During the 9th Annual National Conference on Economic Social and Cultural Rights yesterday, the executive director of the National Planning Authority (NPA), Dr Joseph Muvawala, advised the government to lower the cost of credit to boost private sector investment as one of the ways to improve the standard of living of Ugandans.
“We need to pursue a deliberate move to recapitalise the Uganda Development Bank to make credit available to our local investors at affordable rates,” Dr Muvawala said in a speech read for him by Mr Maxwell Odongo, a planner, education and skills development officer at NPA.
Dr Muvawala urged the government to reduce spending on imports such as vehicles and military hardware to create fiscal space for priorities and release pressure from the exchange rate.
According to the International Monetary Fund (IMF), fiscal space is defined as a room in a government’s budget that allows it to provide resources for the desired purpose without jeopardising the sustainability of its financial position or the stability of the economy.
The Vice Chancellor of Makerere University, Prof Barnabas Nawangwe, asked the government to establish an agriculture bank to give farmers money at low-interest rates, something he said will boost production and growth in the country.
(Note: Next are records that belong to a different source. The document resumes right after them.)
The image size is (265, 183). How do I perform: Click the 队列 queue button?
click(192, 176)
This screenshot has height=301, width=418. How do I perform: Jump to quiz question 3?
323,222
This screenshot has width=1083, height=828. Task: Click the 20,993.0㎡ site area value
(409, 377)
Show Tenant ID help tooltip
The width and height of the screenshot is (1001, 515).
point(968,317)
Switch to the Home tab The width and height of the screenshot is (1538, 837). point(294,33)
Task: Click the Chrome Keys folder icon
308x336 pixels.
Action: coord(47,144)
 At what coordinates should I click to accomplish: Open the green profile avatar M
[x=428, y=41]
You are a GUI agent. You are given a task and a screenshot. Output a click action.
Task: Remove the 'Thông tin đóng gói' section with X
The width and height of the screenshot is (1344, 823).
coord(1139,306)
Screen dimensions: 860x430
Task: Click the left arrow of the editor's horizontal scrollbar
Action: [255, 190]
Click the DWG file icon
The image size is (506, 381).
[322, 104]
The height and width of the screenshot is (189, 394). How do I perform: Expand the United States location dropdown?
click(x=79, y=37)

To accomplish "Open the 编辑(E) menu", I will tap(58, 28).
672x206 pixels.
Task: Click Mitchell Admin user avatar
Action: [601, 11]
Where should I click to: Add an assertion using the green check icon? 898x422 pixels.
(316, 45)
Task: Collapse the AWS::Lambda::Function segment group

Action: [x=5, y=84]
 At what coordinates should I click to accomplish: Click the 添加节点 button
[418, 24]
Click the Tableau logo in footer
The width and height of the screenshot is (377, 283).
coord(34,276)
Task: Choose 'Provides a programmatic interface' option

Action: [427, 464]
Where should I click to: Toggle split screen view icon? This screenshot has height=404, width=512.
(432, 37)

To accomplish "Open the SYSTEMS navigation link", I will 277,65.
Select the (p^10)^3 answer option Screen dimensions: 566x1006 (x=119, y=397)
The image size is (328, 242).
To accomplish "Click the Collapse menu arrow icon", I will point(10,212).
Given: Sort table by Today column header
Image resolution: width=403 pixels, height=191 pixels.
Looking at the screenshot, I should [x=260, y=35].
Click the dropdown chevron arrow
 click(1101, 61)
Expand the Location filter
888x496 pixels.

“Agriculture is the backbone of this country which should be prioritised. Since 60 percent of people depend on agriculture, we should give them special consideration,” Prof Nawangwe said.
He also called for more funding for education and research, saying that with good investment in research, economic growth is guaranteed from an informed point of view.
Ms Salim Namusobya, the executive director of the Initiative for Social and Economic Rights, said: “The government should adopt strategies that do not only focus on recovery for urban people but all. We should prioritise financing public service goods like education and health that have gone up to enable all people to access them without stressing.”
Ms Dianah Ateenyi, an assistant lecturer at Makerere University, called for tax justice, where the rich who can pay taxes are made to pay as opposed to exploiting the poor at the expense of the rich.
The Commissioner of Policy Development in the Office of the president, Dr Abubakar Muhammad Moki, said the government has tried its best to promote agriculture but rampant land fragmentation has made this difficult since people do not have enough land.
The two-day conference was organised by Makerere University School of Law in partnership with other non-government agencies as the university celebrates 100 years in existence.